Schafer, whose most recent book is Jesus in the Talmud (2007), focused his talk, “Why Did the Baby Messiah Disappear? The Birth of Christianity from the Spirit of Judaism” on a tractate in the Jerusalem (or Palestinian) Talmud, edited in the fifth century BCE. It is not as well-known as the Babylonian Talmud edited in the seventh century BCE.

“We are talking about a time frame from about 70 C.E. (when the Romans destroyed the Second Temple) through the seventh century C.E., when the Babylonian Talmud was edited. During this time there were two major Judaic centers-Jerusalem and Babylonia. The two Jewish communities lived under different circumstances which affected their response to early Christianity.

“The Romans suffocated the community in Judea, and in Babylonia, Christianity was seen as a fifth column…Jews in Babylonia could make more open attacks on Christianity, including allegations that Jesus was born not of a virgin, but had a Roman soldier father. This was not the case for Jews in the Palestinian community of the Jerusalem Talmud. Jews witnessed Christianity at it very birth process.”

Schafer discussed a specific story in the Jerusalem Talmud, in which a Jew was plowing when his “cow lowed.” An Arab passing by said the lowing of the cow indicated that “the King Messiah has been born.” Schafer added that in Rabbinic tradition, Arabs are often described as having a strong intuition about animal behavior.
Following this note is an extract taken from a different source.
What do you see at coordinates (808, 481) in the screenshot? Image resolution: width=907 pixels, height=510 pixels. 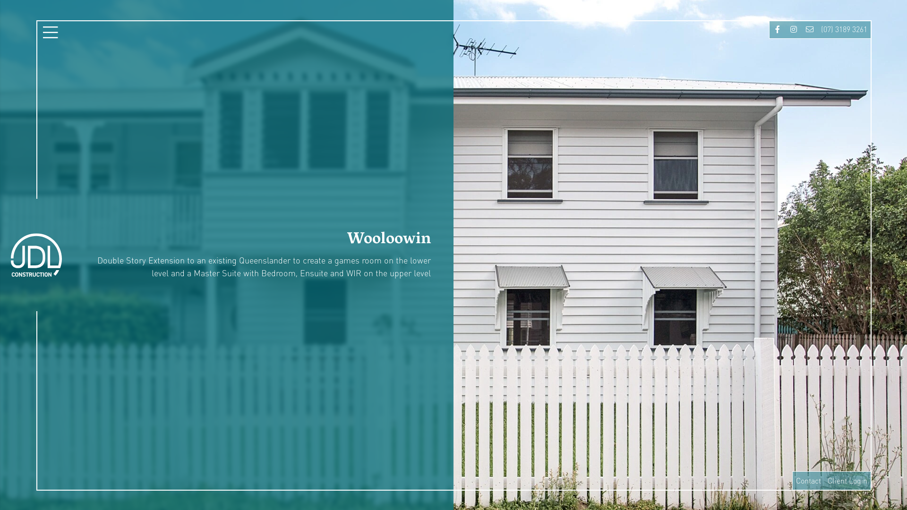 I see `'Contact'` at bounding box center [808, 481].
Later, the same Jew had become a peddler and attempted to sell some swaddling clothes (diapers) to the mother of a newborn child in the city of Bethlehem. She declines saying, “I would rather like to strangle the enemies of Israel, for on the day he was born, the Temple was destroyed.” The beggar tells the woman that she can pay him later. When he comes back, the woman says that the baby had been “snatched from her hands by a whirlwind.”
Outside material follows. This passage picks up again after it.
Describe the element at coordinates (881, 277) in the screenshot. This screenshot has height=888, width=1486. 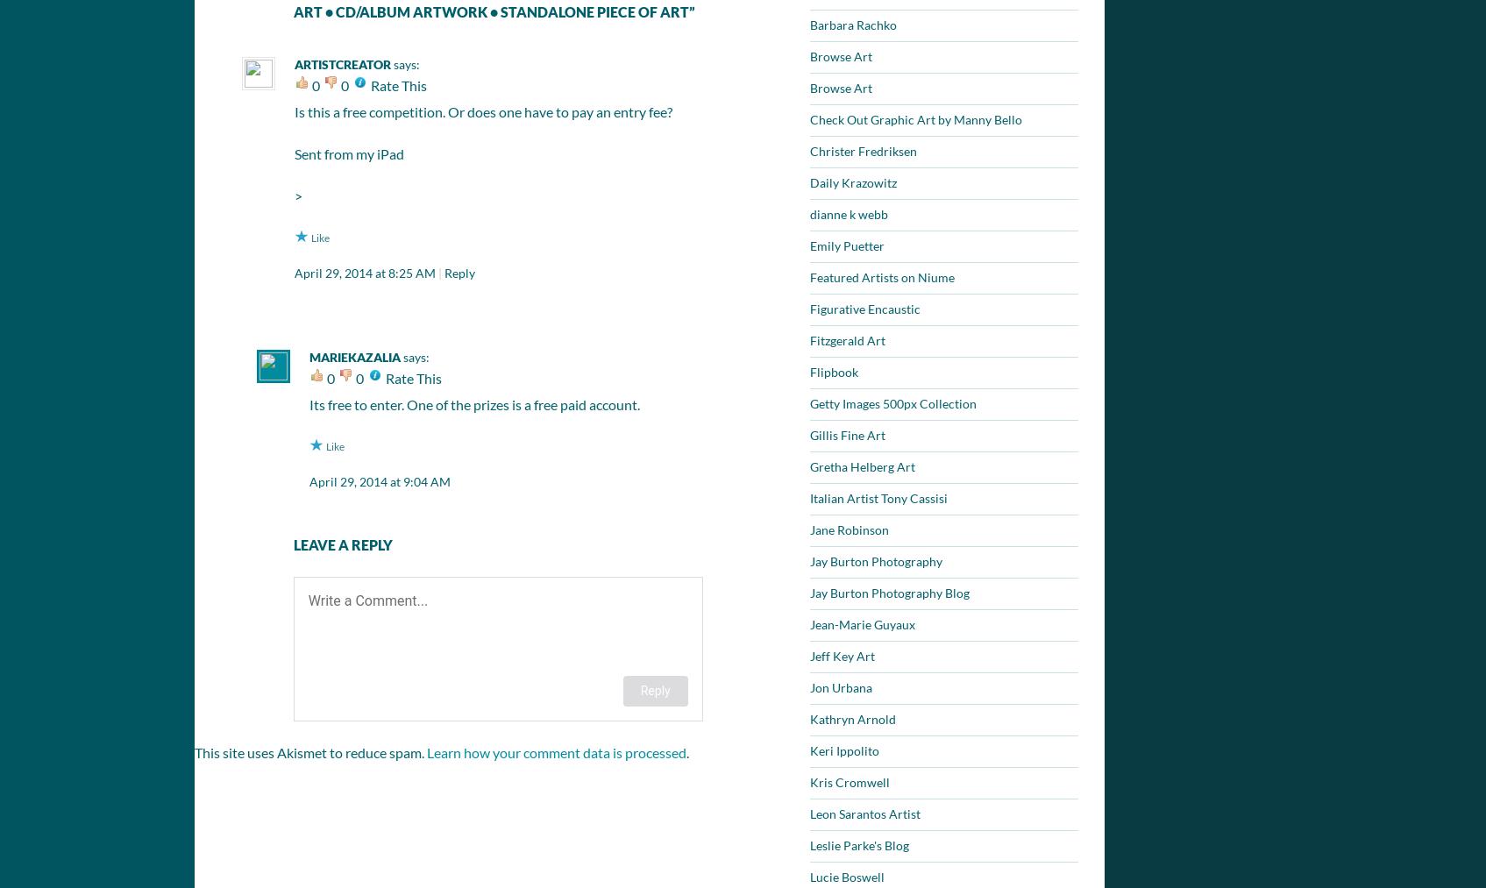
I see `'Featured Artists on Niume'` at that location.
Schafer, describing the story as “strange,” interprets the tale as a “counter-narrative” to the story of the birth of Jesus as the Christian Messiah. He offers the possible explanation of the story as an alternative interpretation to the birth of Jesus in Bethlehem, which was also the birth city of King David, from which the Messiah is supposed to be descended, according to the Jewish messianic tradition.

Schafer pointed out that in the Book of Matthew in the Christian New Testament, the ancestry of Jesus is traced all the way back to King David, through Joseph, the husband of Mary and putative father of Jesus, “even though the Christian belief is that Jesus is the son of a virgin and the Holy Spirit.”
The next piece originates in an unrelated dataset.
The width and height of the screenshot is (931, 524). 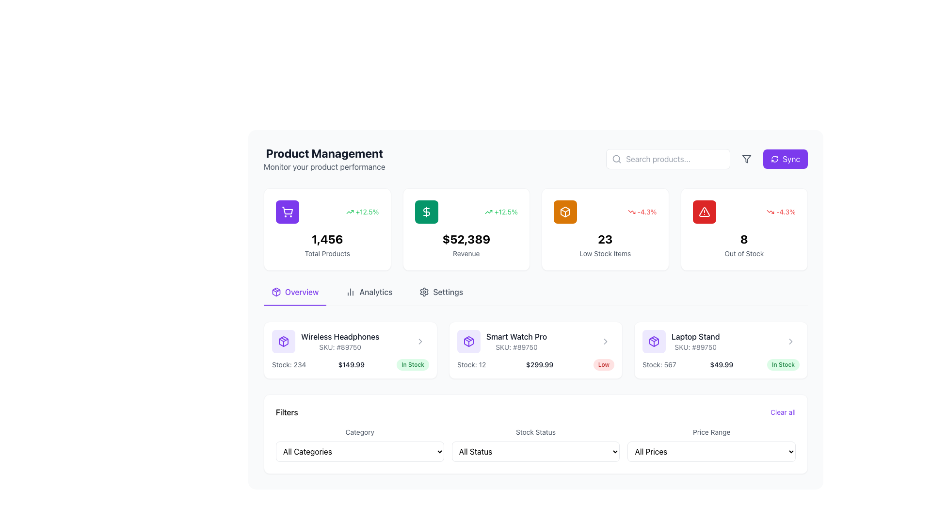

Nevertheless, Schafer said, pains were taken to establish the ancestral link between Jesus and King David with a detailed genealogy from Joseph back to David. “So the Messiah in this story is the Messiah of David, from the city of Bethlehem,” he said.

The annual Adam Cherrick Lecture in Jewish Studies was established in 1993 by Jordan and Lorraine Cherrick of St. Louis in memory of their loving son Adam.

Thus, according to Schafer, the Jerusalem Talmud provides a “counter-narrative” to refute the basic premises of the Christian interpretation of the birth of Jesus in the city of Bethlehem as the David Messiah.